BEGIN DATA PROVIDED
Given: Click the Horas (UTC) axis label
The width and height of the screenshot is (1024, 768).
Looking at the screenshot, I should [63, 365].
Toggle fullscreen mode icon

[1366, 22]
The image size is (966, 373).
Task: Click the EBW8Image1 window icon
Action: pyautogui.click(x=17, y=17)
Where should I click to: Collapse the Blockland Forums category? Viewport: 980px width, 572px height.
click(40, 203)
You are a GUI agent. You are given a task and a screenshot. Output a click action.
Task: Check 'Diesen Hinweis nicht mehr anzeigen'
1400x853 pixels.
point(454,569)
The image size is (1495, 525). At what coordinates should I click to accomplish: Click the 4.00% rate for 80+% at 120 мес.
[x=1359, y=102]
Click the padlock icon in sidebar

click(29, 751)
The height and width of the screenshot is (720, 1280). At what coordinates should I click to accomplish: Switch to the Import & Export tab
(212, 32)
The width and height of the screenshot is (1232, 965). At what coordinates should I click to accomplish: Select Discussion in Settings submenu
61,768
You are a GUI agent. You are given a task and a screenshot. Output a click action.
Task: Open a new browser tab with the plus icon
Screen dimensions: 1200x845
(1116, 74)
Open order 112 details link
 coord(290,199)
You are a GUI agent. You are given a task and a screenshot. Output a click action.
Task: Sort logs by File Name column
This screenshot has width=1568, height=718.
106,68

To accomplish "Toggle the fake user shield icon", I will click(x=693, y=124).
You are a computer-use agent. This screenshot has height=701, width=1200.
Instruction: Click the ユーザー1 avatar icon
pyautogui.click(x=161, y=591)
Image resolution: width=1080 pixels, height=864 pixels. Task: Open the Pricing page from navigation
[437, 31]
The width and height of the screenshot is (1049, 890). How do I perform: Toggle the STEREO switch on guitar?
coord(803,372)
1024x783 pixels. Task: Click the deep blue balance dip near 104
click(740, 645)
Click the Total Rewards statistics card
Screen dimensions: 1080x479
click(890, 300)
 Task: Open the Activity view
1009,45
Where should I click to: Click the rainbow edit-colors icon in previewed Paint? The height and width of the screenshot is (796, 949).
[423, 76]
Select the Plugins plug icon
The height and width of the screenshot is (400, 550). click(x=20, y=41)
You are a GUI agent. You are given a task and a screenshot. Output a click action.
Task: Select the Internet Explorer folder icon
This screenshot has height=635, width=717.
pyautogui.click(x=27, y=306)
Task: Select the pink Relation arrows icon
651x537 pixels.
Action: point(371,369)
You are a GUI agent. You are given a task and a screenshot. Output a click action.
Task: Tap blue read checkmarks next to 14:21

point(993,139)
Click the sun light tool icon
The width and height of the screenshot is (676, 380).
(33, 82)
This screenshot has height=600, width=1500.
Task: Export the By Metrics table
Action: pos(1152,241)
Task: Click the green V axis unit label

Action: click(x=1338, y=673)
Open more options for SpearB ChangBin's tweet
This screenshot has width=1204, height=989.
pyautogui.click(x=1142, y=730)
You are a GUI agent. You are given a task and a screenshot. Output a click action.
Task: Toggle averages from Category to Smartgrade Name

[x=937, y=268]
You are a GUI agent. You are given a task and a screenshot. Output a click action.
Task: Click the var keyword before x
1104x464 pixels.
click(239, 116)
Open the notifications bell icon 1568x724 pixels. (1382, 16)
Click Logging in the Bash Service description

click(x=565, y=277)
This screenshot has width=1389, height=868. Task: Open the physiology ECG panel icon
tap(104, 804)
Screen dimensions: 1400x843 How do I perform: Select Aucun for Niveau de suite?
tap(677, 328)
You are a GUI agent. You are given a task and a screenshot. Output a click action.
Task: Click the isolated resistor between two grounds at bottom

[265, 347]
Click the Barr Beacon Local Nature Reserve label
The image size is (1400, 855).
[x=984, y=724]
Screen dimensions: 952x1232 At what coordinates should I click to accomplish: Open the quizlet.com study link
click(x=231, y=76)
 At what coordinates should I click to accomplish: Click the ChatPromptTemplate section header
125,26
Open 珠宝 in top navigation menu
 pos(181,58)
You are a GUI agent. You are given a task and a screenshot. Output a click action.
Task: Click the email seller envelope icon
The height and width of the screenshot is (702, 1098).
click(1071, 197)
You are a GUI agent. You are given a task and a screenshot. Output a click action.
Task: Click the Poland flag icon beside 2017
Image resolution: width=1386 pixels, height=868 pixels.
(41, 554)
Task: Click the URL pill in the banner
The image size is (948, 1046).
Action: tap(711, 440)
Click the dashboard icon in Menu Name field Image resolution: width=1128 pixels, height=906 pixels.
END DATA PROVIDED
# AIM OF THE EXERCISE
Copy the records above line for line, keeping every character and space as it stands.

# FINISHED EXERCISE
Given: Click the Horas (UTC) axis label
The width and height of the screenshot is (1024, 768).
Looking at the screenshot, I should [63, 365].
Toggle fullscreen mode icon

[1366, 22]
The image size is (966, 373).
Task: Click the EBW8Image1 window icon
Action: pyautogui.click(x=17, y=17)
Where should I click to: Collapse the Blockland Forums category? Viewport: 980px width, 572px height.
click(40, 203)
You are a GUI agent. You are given a task and a screenshot. Output a click action.
Task: Check 'Diesen Hinweis nicht mehr anzeigen'
1400x853 pixels.
point(454,569)
The image size is (1495, 525). At what coordinates should I click to accomplish: Click the 4.00% rate for 80+% at 120 мес.
[x=1359, y=102]
Click the padlock icon in sidebar

click(29, 751)
The height and width of the screenshot is (720, 1280). At what coordinates should I click to accomplish: Switch to the Import & Export tab
(212, 32)
The width and height of the screenshot is (1232, 965). At what coordinates should I click to accomplish: Select Discussion in Settings submenu
61,768
You are a GUI agent. You are given a task and a screenshot. Output a click action.
Task: Open a new browser tab with the plus icon
Screen dimensions: 1200x845
(1116, 74)
Open order 112 details link
 coord(290,199)
You are a GUI agent. You are given a task and a screenshot. Output a click action.
Task: Sort logs by File Name column
This screenshot has width=1568, height=718.
106,68

To accomplish "Toggle the fake user shield icon", I will click(x=693, y=124).
You are a computer-use agent. This screenshot has height=701, width=1200.
Instruction: Click the ユーザー1 avatar icon
pyautogui.click(x=161, y=591)
Image resolution: width=1080 pixels, height=864 pixels. Task: Open the Pricing page from navigation
[437, 31]
The width and height of the screenshot is (1049, 890). How do I perform: Toggle the STEREO switch on guitar?
coord(803,372)
1024x783 pixels. Task: Click the deep blue balance dip near 104
click(740, 645)
Click the Total Rewards statistics card
Screen dimensions: 1080x479
click(890, 300)
 Task: Open the Activity view
1009,45
Where should I click to: Click the rainbow edit-colors icon in previewed Paint? The height and width of the screenshot is (796, 949).
[423, 76]
Select the Plugins plug icon
The height and width of the screenshot is (400, 550). click(x=20, y=41)
You are a GUI agent. You are given a task and a screenshot. Output a click action.
Task: Select the Internet Explorer folder icon
This screenshot has height=635, width=717.
pyautogui.click(x=27, y=306)
Task: Select the pink Relation arrows icon
651x537 pixels.
Action: point(371,369)
You are a GUI agent. You are given a task and a screenshot. Output a click action.
Task: Tap blue read checkmarks next to 14:21

point(993,139)
Click the sun light tool icon
The width and height of the screenshot is (676, 380).
(33, 82)
This screenshot has height=600, width=1500.
Task: Export the By Metrics table
Action: pos(1152,241)
Task: Click the green V axis unit label

Action: click(x=1338, y=673)
Open more options for SpearB ChangBin's tweet
This screenshot has width=1204, height=989.
pyautogui.click(x=1142, y=730)
You are a GUI agent. You are given a task and a screenshot. Output a click action.
Task: Toggle averages from Category to Smartgrade Name

[x=937, y=268]
You are a GUI agent. You are given a task and a screenshot. Output a click action.
Task: Click the var keyword before x
1104x464 pixels.
click(239, 116)
Open the notifications bell icon 1568x724 pixels. (1382, 16)
Click Logging in the Bash Service description

click(x=565, y=277)
This screenshot has width=1389, height=868. Task: Open the physiology ECG panel icon
tap(104, 804)
Screen dimensions: 1400x843 How do I perform: Select Aucun for Niveau de suite?
tap(677, 328)
You are a GUI agent. You are given a task and a screenshot. Output a click action.
Task: Click the isolated resistor between two grounds at bottom

[265, 347]
Click the Barr Beacon Local Nature Reserve label
The image size is (1400, 855).
[x=984, y=724]
Screen dimensions: 952x1232 At what coordinates should I click to accomplish: Open the quizlet.com study link
click(x=231, y=76)
 At what coordinates should I click to accomplish: Click the ChatPromptTemplate section header
125,26
Open 珠宝 in top navigation menu
 pos(181,58)
You are a GUI agent. You are given a task and a screenshot. Output a click action.
Task: Click the email seller envelope icon
The height and width of the screenshot is (702, 1098).
click(1071, 197)
You are a GUI agent. You are given a task and a screenshot. Output a click action.
Task: Click the Poland flag icon beside 2017
Image resolution: width=1386 pixels, height=868 pixels.
(41, 554)
Task: Click the URL pill in the banner
The image size is (948, 1046).
Action: tap(711, 440)
Click the dashboard icon in Menu Name field Image resolution: width=1128 pixels, height=906 pixels.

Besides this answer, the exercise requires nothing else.